> _Records provided_
○ ○ ○ ○ ○ ○ ○

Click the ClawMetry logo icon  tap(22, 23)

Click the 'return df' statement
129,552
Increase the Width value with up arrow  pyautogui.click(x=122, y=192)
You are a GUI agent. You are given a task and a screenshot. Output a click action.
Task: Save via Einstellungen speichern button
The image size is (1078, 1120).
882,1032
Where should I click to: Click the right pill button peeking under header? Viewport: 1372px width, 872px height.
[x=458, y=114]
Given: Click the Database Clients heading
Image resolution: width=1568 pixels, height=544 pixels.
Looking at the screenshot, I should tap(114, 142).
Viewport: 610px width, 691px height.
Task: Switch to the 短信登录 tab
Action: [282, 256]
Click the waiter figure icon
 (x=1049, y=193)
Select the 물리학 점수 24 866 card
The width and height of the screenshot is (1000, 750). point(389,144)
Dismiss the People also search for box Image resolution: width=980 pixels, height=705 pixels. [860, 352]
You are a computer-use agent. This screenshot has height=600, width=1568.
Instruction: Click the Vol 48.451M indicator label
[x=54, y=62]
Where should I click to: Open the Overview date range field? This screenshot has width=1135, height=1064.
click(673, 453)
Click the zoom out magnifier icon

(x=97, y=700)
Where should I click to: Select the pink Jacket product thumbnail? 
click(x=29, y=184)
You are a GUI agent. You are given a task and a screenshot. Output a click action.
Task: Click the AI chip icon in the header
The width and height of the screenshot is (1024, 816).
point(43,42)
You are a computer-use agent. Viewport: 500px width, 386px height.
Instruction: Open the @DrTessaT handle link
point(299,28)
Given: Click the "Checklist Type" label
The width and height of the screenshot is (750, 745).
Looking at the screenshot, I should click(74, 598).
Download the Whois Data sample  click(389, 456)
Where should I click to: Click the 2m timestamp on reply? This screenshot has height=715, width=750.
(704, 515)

○ ○ ○ ○ ○ ○ ○

> _Task prompt_
Output every entry word for word.

> _Task response_
Click the ClawMetry logo icon  tap(22, 23)

Click the 'return df' statement
129,552
Increase the Width value with up arrow  pyautogui.click(x=122, y=192)
You are a GUI agent. You are given a task and a screenshot. Output a click action.
Task: Save via Einstellungen speichern button
The image size is (1078, 1120).
882,1032
Where should I click to: Click the right pill button peeking under header? Viewport: 1372px width, 872px height.
[x=458, y=114]
Given: Click the Database Clients heading
Image resolution: width=1568 pixels, height=544 pixels.
Looking at the screenshot, I should tap(114, 142).
Viewport: 610px width, 691px height.
Task: Switch to the 短信登录 tab
Action: [282, 256]
Click the waiter figure icon
 (x=1049, y=193)
Select the 물리학 점수 24 866 card
The width and height of the screenshot is (1000, 750). point(389,144)
Dismiss the People also search for box Image resolution: width=980 pixels, height=705 pixels. [860, 352]
You are a computer-use agent. This screenshot has height=600, width=1568.
Instruction: Click the Vol 48.451M indicator label
[x=54, y=62]
Where should I click to: Open the Overview date range field? This screenshot has width=1135, height=1064.
click(673, 453)
Click the zoom out magnifier icon

(x=97, y=700)
Where should I click to: Select the pink Jacket product thumbnail? 
click(x=29, y=184)
You are a GUI agent. You are given a task and a screenshot. Output a click action.
Task: Click the AI chip icon in the header
The width and height of the screenshot is (1024, 816).
point(43,42)
You are a computer-use agent. Viewport: 500px width, 386px height.
Instruction: Open the @DrTessaT handle link
point(299,28)
Given: Click the "Checklist Type" label
The width and height of the screenshot is (750, 745).
Looking at the screenshot, I should click(74, 598).
Download the Whois Data sample  click(389, 456)
Where should I click to: Click the 2m timestamp on reply? This screenshot has height=715, width=750.
(704, 515)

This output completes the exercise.